* YOUR INSTRUCTIONS
Locate every line in the material below that has the word "with". Copy each of those lines.

* INFORMATION PROVIDED
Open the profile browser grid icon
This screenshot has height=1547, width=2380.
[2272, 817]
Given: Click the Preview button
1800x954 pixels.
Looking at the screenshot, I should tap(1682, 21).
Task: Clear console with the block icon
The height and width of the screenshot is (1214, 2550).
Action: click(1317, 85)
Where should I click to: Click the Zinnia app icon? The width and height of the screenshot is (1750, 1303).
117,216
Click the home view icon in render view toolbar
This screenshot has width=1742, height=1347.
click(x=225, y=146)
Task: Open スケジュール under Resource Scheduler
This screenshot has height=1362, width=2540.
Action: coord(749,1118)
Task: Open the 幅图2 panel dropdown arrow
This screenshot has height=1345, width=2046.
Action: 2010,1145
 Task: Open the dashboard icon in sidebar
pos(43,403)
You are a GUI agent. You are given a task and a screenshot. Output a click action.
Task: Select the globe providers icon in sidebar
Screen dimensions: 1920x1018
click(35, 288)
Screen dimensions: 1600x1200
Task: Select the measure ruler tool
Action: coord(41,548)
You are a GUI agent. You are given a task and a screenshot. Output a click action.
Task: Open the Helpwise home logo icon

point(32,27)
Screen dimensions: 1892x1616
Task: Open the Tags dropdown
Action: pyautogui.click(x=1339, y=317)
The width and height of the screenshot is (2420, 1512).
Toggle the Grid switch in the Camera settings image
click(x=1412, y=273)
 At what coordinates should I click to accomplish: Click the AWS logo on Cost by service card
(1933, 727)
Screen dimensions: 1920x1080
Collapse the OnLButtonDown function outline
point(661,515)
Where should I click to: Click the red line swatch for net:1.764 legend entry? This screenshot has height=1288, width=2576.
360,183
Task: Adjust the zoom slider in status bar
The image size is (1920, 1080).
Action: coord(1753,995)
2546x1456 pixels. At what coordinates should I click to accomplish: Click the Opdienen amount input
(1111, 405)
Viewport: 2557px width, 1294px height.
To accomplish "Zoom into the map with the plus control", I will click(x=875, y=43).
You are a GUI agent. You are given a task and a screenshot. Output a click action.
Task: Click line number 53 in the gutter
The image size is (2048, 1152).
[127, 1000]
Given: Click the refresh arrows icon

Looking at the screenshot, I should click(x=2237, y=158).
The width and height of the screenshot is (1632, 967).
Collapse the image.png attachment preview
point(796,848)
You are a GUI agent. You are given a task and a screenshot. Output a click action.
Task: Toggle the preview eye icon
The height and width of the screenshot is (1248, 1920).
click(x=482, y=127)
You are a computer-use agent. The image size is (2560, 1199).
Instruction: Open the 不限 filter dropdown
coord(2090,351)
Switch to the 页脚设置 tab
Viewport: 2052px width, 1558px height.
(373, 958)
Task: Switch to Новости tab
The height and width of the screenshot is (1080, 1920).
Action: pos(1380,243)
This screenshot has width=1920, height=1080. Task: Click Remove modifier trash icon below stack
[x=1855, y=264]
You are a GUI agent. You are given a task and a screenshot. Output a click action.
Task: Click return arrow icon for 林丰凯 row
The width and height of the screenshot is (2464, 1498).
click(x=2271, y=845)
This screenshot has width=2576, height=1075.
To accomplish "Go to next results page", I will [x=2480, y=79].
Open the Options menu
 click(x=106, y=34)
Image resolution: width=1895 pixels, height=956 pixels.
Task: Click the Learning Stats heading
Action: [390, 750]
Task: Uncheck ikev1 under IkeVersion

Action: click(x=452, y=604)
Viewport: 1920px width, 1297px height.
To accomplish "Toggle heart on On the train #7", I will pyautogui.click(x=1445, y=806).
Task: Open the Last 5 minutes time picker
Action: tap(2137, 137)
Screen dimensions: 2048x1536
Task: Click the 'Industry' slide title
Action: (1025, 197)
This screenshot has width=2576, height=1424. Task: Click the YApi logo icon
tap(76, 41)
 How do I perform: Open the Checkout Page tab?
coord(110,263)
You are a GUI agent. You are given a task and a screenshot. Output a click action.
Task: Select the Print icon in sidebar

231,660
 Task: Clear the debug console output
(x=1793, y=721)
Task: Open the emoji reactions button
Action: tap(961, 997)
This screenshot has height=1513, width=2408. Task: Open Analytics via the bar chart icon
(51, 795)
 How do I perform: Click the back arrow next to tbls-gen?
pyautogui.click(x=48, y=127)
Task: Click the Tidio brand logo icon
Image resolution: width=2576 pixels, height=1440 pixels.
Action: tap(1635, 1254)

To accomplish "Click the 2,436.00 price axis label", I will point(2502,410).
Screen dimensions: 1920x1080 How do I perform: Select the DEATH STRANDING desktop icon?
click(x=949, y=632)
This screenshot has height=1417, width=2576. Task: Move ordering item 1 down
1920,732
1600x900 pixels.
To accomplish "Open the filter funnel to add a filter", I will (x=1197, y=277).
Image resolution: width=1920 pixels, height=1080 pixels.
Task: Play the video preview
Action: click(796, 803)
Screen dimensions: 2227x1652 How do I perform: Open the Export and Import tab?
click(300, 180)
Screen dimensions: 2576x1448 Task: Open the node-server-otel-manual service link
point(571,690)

* TASK ANSWER
Task: Clear console with the block icon
To accomplish "Zoom into the map with the plus control", I will click(x=875, y=43).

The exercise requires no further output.